Dataset excerpt

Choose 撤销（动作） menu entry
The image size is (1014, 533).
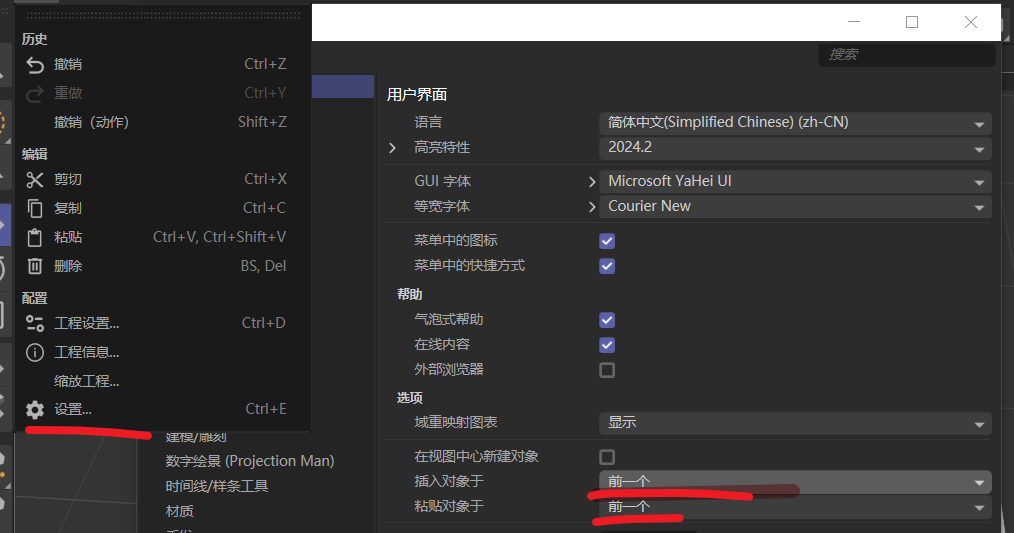click(91, 122)
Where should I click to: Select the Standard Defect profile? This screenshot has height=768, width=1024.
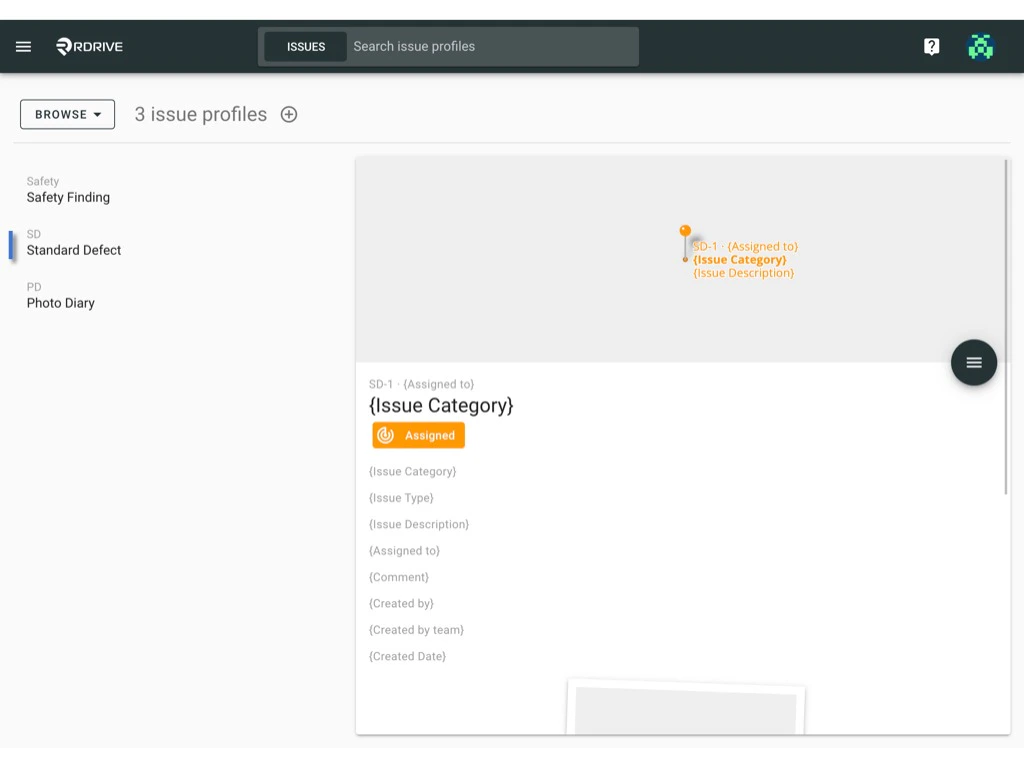click(x=74, y=249)
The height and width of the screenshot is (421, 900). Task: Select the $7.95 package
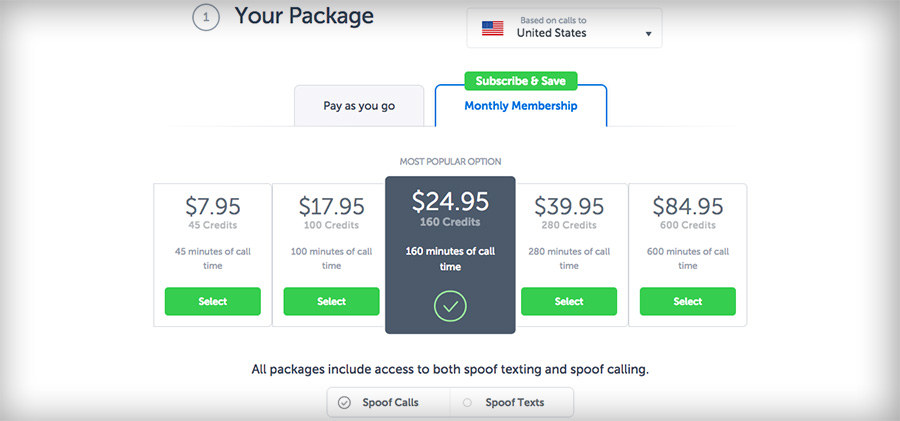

> **The task**
Rewrite the lines of the records above as a numbered list, leaving out blank lines. Omit the pictures from your answer.

> **Problem solution**
1. Choose 撤销（动作） menu entry
2. The image size is (1014, 533).
3. click(91, 122)
4. Where should I click to: Select the Standard Defect profile? This screenshot has height=768, width=1024.
5. click(x=74, y=249)
6. The height and width of the screenshot is (421, 900). Task: Select the $7.95 package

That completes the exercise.